You are viewing a plain text version of this content. The canonical link for it is here.

Posted to user@tika.apache.org by Dmitry Minkovsky <dm...@gmail.com> on 2015/03/10 02:59:58 UTC

Facade uses the EmptyParser despite correct type detection

I am trying to use the Tika facade. Here's my test code:


Tika tika = new Tika();
Metadata md = new Metadata();

try {
    String content = tika.parseToString(src, md, 100000);

    System.out.println("Content length: " + content.length());

    for (String s: md.names()) {
        System.out.println(s + ": " + md.get(s));
    }
}
catch (TikaException e) { System.out.println(e); }


Here's the output:

> Content length: 0
> X-Parsed-By: org.apache.tika.parser.EmptyParser
> Content-Type: text/html

So:

* If Tika correctly identifies the input as text/html, why does it use the
EmptyParser?
* If I'm supposed to pass a parser, which parser should I pass for best
results, assuming that autodetection is successful, as it seems to be above.

Thank you,
Dmitry

Re: Facade uses the EmptyParser despite correct type detection

Posted by Dmitry Minkovsky <dm...@gmail.com>.
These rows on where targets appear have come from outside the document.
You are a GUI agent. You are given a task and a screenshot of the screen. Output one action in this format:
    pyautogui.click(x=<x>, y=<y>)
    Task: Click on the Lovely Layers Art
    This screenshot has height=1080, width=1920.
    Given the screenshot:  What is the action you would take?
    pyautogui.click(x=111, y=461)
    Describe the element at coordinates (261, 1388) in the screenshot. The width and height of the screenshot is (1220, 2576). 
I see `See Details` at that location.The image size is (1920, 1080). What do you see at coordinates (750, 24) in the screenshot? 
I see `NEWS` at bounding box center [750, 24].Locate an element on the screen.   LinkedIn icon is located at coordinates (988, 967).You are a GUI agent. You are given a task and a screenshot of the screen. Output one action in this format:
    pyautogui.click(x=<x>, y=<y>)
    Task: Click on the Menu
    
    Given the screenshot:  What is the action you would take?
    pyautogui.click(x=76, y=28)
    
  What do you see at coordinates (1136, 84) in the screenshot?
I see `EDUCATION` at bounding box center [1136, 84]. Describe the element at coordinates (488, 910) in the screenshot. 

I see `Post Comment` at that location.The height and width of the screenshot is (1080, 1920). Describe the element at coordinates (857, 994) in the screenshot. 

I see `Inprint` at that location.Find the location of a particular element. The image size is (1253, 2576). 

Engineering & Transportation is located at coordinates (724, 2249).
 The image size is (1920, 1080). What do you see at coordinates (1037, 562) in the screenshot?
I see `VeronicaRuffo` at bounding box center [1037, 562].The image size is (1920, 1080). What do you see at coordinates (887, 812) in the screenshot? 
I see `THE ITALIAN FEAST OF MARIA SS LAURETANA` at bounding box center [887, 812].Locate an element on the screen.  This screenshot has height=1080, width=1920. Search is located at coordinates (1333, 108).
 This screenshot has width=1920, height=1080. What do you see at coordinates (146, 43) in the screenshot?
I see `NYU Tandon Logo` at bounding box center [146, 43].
Pardon the interruption:  I did not have tika-parsers on my classpath!

Thank you,
Dmitry

On Mon, Mar 9, 2015 at 9:59 PM, Dmitry Minkovsky <dm...@gmail.com>
wrote:

> I am trying to use the Tika facade. Here's my test code:
>
>
> Tika tika = new Tika();
> Metadata md = new Metadata();
>
> try {
>     String content = tika.parseToString(src, md, 100000);
>
>     System.out.println("Content length: " + content.length());
>
>     for (String s: md.names()) {
>         System.out.println(s + ": " + md.get(s));
>     }
> }
> catch (TikaException e) { System.out.println(e); }
>
>
> Here's the output:
>
> > Content length: 0
> > X-Parsed-By: org.apache.tika.parser.EmptyParser
> > Content-Type: text/html
>
> So:
>
> * If Tika correctly identifies the input as text/html, why does it use the
> EmptyParser?
> * If I'm supposed to pass a parser, which parser should I pass for best
> results, assuming that autodetection is successful, as it seems to be above.
>
> Thank you,
> Dmitry
>